Written by Joe Kozlowicz on Friday, October 27th 2017 — Categories: Cloud Storage, IT Operations

Gartner anticipates that 90% of large organizations will have a Chief Data Officer by 2019.

This isn’t too surprising when you consider than the total amount of data is expected to grow exponentially, doubling in size every year until 2020. That’s 50 times more data in a decade.

Big data has plenty of insights for business large and small, and data-based initiatives are underway across the globe, as organizations seek to quickly understand and analyze mountains of information to glean a competitive advantage.

A Chief Data Officer makes key decisions around the storage, handling, and use of a business’ information, including the type of platforms used, connections to/from production applications, analytics processes, and efficient flow of data.

Let’s dig into what that means in practice and how a CDO can help reduce the significant costs around data storage, platforms, and access, while also improving business functionality and agility.

 

Defining the CDO Role

Analytics can be useful for fraud detection, business intelligence, marketing insights, product research and development, automation, and more. With data growth exploding, it can be difficult to decide what data is useful to store and which can be safely archived or deleted. A CDO makes those key decisions as part of an overarching data strategy.

Direct reports to the CDO may in fact reside outside the IT department, consisting of data analytics roles more than cloud engineering titles. In some cases, this can actually save the IT department some time and budget from salaries, as data-related roles are offloaded to this new department.

Data governance is an essential responsibility for CDOs, but ensuring quality data, security of stored data, and analytics are also important. This will work differently in different organizations. In some cases, it may be more efficient to leave data management — as far as the systems themselves and how they interact with the IT infrastructure as a whole — as part of the purview of IT.

CDOs and their reports therefore should focus primarily on business drivers and how the use of data can benefit departments across the entire organization. Those who choose to also manage the data itself should take care not to be too bogged down with technological details, as it can be hard to prove an ROI on analytics and big data investments if you are too distracted by the nuts and bolts of the system. Consider forming a committee between data and IT to properly assign and delineate who is responsible for what.

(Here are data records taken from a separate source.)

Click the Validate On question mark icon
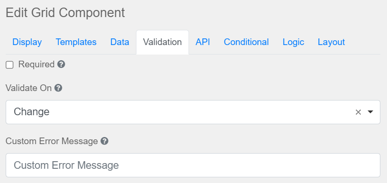 (x=58, y=88)
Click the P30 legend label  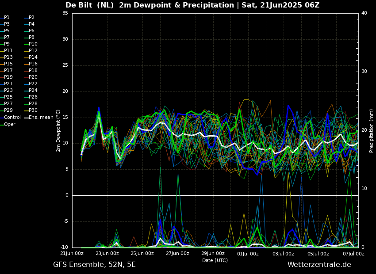33,110
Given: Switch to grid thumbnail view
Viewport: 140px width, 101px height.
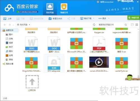Looking at the screenshot, I should (137, 25).
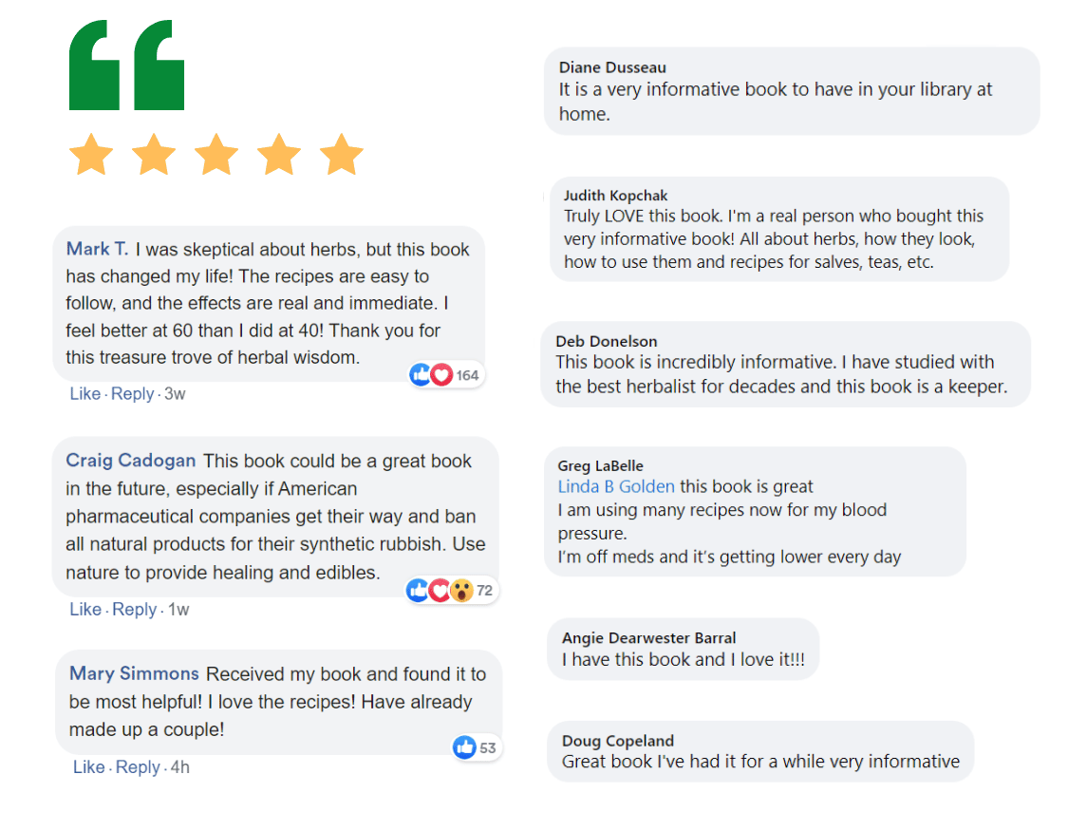
Task: Click the Diane Dusseau commenter name
Action: (612, 67)
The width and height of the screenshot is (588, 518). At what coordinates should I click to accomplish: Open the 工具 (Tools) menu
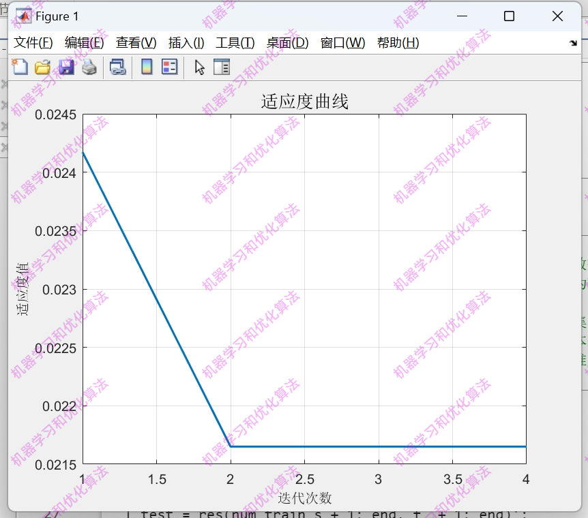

Because the CDO role is relatively new, those filling it may come from finance, engineering, mathematics, marketing, or business backgrounds. Whatever their experience, be sure to define the expectations and goals of the role before hiring.

 

How the CDO Functions in Practice

Ultimately the CDO is a liaison between other departments and the data that is stored and managed by the IT department. For example, at a manufacturing firm, the engineering department might need insights into their production overhead from the previous year to decide if they can add a new feature to next year’s model. But the production facility is located in another state, and uses a different technology platform.

A new CDO would have to investigate software, networks, security solutions, and any additional infrastructure necessary to bring data from both sides together in single Business Information/Analytics platform, accessible by leaders across the business. Data access and governance would be unified so all locations and departments can access stored information.

 

Do I Need a CDO?

Chief Data Officers are largely being installed at enterprise-scale organizations who have the budget and organizational structure to implement a new role. They also have huge quantities of data and often face siloed areas of the organization as described above.
However, a CDO can be useful at smaller organizations who find themselves facing data growth without much idea of how to manage it, including those in healthcare, banking, finance, media/entertainment, manufacturing, government, insurance, and retail.

A report from 2015 even states that companies that already had a CDO were performing better, with a 10% YOY growth rate vs. a 4% revenue growth rate; it further found that CDOs could reduce risk and ensure compliance.

Security and compliance risks are another factor that must be considered. If you lack a dedicated compliance team and don’t have much organization around your data, then a CDO is likely in order.

 

If your CIO and IT team have been handling data well across your entire organization, it may not be time to institute a new role like the CDO. But as data growth continues to grow exponentially, you should continue re-evaluating at least annually to see if the position could benefit your organization.